<<<<

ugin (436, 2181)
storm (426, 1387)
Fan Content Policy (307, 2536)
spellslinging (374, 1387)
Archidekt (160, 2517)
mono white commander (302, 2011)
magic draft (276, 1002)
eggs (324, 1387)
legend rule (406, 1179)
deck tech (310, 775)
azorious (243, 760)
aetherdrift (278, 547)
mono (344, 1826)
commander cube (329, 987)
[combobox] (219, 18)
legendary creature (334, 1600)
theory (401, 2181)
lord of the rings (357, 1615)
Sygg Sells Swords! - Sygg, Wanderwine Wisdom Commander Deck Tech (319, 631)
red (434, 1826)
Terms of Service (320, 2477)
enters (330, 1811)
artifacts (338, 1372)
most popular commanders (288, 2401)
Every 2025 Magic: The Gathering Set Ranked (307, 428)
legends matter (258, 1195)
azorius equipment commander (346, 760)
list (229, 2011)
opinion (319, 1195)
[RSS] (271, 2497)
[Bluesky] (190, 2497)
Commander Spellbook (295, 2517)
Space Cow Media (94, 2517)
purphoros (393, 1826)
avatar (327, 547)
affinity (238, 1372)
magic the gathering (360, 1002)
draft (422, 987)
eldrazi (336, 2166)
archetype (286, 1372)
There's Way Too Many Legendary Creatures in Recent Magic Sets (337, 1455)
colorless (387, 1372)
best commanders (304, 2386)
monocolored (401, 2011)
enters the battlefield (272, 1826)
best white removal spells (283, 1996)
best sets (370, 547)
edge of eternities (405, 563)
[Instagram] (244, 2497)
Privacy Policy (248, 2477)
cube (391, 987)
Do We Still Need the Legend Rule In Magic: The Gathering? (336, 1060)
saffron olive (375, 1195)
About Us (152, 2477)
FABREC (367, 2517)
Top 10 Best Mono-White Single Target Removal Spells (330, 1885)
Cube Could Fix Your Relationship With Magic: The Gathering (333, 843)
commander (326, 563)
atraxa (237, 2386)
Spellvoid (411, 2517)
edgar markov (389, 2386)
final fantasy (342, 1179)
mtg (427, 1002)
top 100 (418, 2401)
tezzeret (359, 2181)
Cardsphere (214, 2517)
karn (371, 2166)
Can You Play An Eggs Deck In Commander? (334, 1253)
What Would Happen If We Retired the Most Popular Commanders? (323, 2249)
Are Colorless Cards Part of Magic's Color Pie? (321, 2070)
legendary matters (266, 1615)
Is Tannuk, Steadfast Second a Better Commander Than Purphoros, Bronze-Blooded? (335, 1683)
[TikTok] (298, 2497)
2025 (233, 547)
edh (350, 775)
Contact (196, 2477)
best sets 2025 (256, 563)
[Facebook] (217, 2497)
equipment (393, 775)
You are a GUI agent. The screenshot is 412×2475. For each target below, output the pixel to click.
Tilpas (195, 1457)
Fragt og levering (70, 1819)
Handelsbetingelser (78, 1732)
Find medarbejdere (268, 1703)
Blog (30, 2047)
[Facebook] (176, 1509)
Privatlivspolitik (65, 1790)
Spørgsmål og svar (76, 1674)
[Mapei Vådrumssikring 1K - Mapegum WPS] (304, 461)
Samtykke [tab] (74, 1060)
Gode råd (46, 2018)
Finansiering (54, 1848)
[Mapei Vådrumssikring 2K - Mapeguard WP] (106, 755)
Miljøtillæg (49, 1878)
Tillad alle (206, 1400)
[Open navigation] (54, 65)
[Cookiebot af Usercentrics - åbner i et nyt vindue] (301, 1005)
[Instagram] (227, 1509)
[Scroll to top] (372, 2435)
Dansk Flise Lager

>>>>

* _Work task_:
Retype the entries exactly from the first line, stopping after the line with "enters (330, 1811)".

* _Your solution_:
ugin (436, 2181)
storm (426, 1387)
Fan Content Policy (307, 2536)
spellslinging (374, 1387)
Archidekt (160, 2517)
mono white commander (302, 2011)
magic draft (276, 1002)
eggs (324, 1387)
legend rule (406, 1179)
deck tech (310, 775)
azorious (243, 760)
aetherdrift (278, 547)
mono (344, 1826)
commander cube (329, 987)
[combobox] (219, 18)
legendary creature (334, 1600)
theory (401, 2181)
lord of the rings (357, 1615)
Sygg Sells Swords! - Sygg, Wanderwine Wisdom Commander Deck Tech (319, 631)
red (434, 1826)
Terms of Service (320, 2477)
enters (330, 1811)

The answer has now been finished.